4. Developer guide

4.1. Quick start

As a developer, assuming you have a valid environment and installed Bioconvert (Installation for developers), go to bioconvert directory and type the bioconvert init command for the input and output formats you wish to add (here we want to convert format A to B). You may also just copy an existing file:

cd bioconvert
bioconvert_init -i A -o B > A2B.py

see How to add a new conversion section for details. Edit the file, update the method that performs the conversion by adding the relevant code (either python or external tools).
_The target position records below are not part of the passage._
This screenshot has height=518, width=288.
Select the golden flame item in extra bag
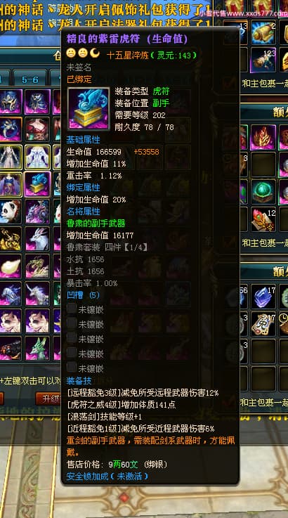click(263, 137)
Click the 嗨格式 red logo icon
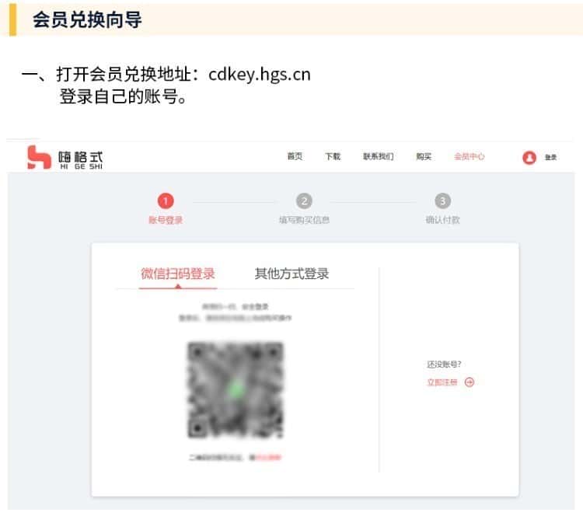The image size is (583, 530). coord(39,158)
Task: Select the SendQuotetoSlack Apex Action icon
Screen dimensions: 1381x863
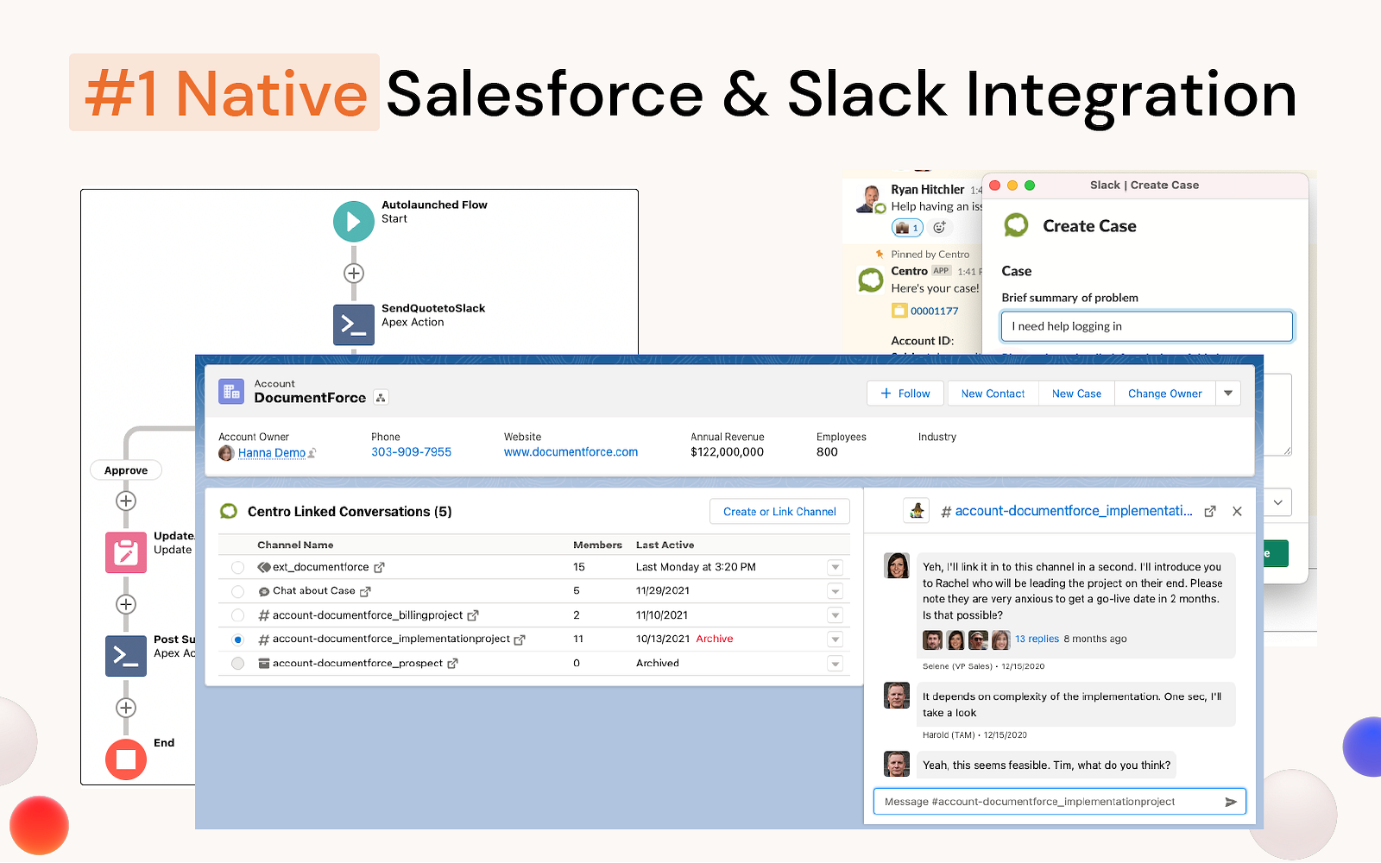Action: 353,325
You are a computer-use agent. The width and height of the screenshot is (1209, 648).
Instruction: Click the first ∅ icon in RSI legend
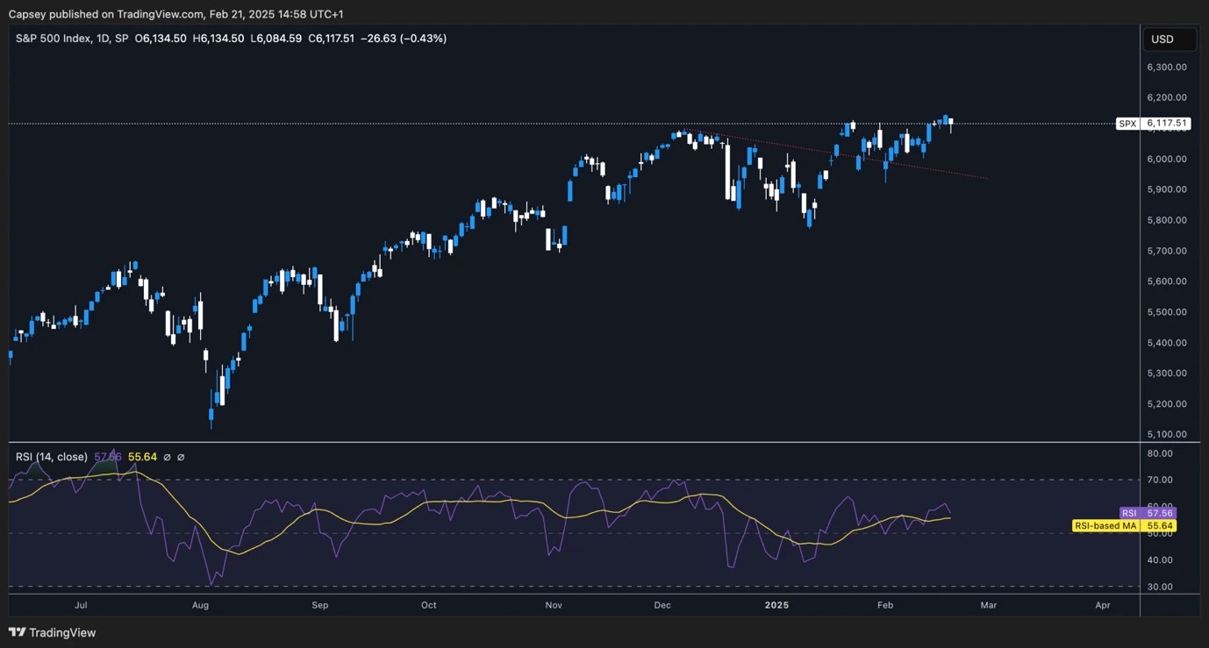click(167, 457)
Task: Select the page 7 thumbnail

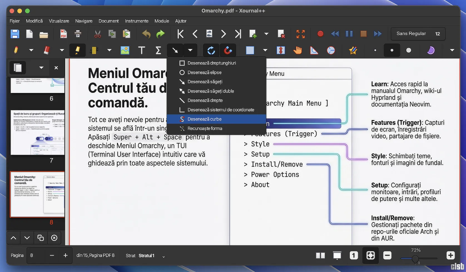Action: point(38,133)
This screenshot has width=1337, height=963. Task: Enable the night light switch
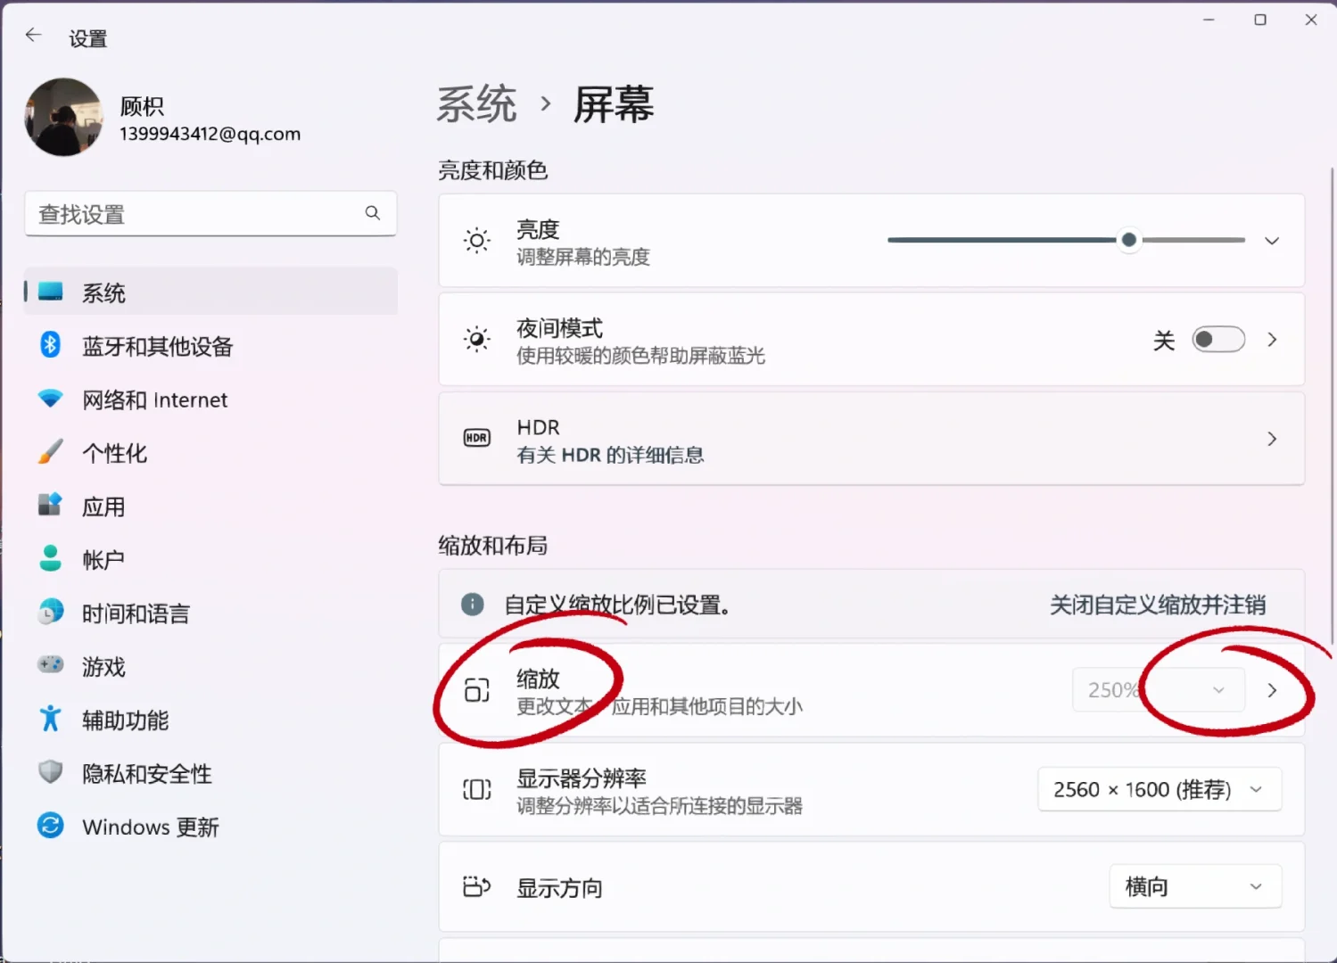click(x=1217, y=340)
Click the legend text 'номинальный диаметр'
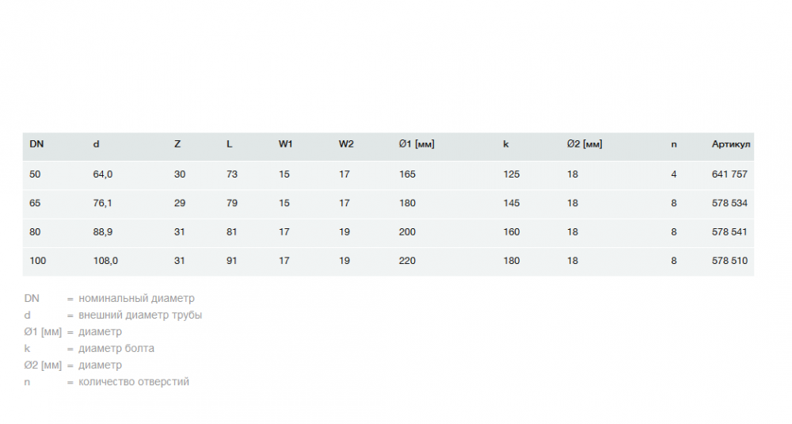792x424 pixels. [x=136, y=299]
Once done, please

  1. add an input test file in the ./test/data directory (see How to add a test)

  2. add the relevant data test files in the ./bioconvert/test/data/ directory (see How to add a test file)

  3. Update the documentation as explained in How to add you new converter to the main documentation ? section:

    1. add the module in doc/ref_converters.rst in the autosummary section

    2. add the A2B in the README.rst

  4. add a CI action in .github/workflows named after the conversion (A2B.yml)

Note also that a converter (a Python module, e.g., fastq2fasta) may have several methods included and it is quite straightforward to add a new method (How to add a new method to an existing converter). They can later be compared thanks to our benchmarking framework.

If this is a new formats, you may also update the glossary.rst file in the documentation.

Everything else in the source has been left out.